The first stage is to strip the insulation from a suitable length of double stranded wire (loudspeaker wire is ideal), and solder a resistor to each end to stabilise the wire. The resistors are 0.6 watt metal film, and are small with a body length of only 6.5 mm (1/4") so the finished ladder easily sits on standard 1 inch wide Velcro ® tape.

Space the resistors evenly along the ladder and make sure there are no sharp points protruding when trimming the resistor wire ends

The finished ladder laid on the sticky side of self adhesive Velcro ® felt (the 'loop' part of hook and loop). Using the felt serves two purposes - being on the outside when installed it acts as insulation to retain the heat, and offers a surface for fixing as will be seen below.

Then cover with duct tape. The sticky side of the tape forms a strong bond with the Velcro ® glue. If heavy duty, one layer will suffice, otherwise two layers for safety - we don't want the wire to rub through and short out on metal surfaces! Lay it on with one edge matching the edge away from the wire tail, then when trimmed leave enough to wrap round the wire as additional security.

A couple of pieces of self adhesive hook Velcro ® on elasticated fabric acts as a tensioning strap. Inside view.

Outside view.

The finished heater fitted to a camera lens. You need to fix a suitable plug on the wire to suit your own control system. I just use an on/off switch, but of course the heater can be used with electronic controls .

Postscript. It is possible to make large heaters (for 8" or larger telescopes) using resistance wire laid on 2"wide Velcro ® and finished similarly to the above. Here is a schematic diagram for both the resistance ladder and resistance wire. Because resistance wire is normally not insulated it is important cleanly to separate the individual runs to avoid damaging short circuits.

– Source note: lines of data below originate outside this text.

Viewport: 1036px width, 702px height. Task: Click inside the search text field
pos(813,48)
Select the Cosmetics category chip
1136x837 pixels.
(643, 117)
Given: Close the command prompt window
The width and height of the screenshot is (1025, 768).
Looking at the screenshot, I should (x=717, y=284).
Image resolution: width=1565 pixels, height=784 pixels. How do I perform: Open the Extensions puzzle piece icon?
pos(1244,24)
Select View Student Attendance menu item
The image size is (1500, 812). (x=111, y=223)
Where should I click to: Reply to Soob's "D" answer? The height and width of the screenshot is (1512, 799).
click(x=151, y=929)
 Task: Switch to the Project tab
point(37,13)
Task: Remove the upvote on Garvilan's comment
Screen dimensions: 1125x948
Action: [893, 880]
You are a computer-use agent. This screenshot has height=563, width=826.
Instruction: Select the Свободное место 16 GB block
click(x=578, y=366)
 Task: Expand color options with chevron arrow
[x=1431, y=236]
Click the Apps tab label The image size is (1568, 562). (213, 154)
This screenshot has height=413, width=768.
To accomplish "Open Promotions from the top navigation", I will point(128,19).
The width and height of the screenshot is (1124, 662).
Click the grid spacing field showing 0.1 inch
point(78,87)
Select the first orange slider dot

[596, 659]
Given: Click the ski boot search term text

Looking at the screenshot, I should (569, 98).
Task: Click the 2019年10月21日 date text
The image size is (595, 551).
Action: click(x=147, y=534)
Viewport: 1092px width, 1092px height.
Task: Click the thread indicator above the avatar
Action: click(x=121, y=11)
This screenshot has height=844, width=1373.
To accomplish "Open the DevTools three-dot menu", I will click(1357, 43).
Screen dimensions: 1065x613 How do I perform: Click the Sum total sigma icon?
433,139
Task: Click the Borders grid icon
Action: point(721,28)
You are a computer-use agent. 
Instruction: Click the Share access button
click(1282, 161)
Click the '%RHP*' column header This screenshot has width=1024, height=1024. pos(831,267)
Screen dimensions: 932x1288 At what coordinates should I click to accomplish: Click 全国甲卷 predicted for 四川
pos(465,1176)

Here is a schematic for a dual circuit heater system, switched to provide 3 heat settings. Obviously the heat required will depend on the size of the telescope. The LED's are there simply as indicators - might be an idea to use different colours.


Power Distribution Panel

Because of the increasing number of power requirements, I built a distribution panel to fit on top of my car battery. It has four coaxial (5.5 mm o/d, 2.5 mm pin) sockets for use with lower current applications such as the dew heaters, electric focusser and future CCD cameras, and two banana plug sockets for higher currents e.g. my laptop. There is a main switch, a 10 amp fuse and a (dimmed) LED also on the panel. There were fixing holes conveniently placed on top of the battery, and I used a piece of rectangular PVC tube I had handy - a medium sized project box would do as well or better.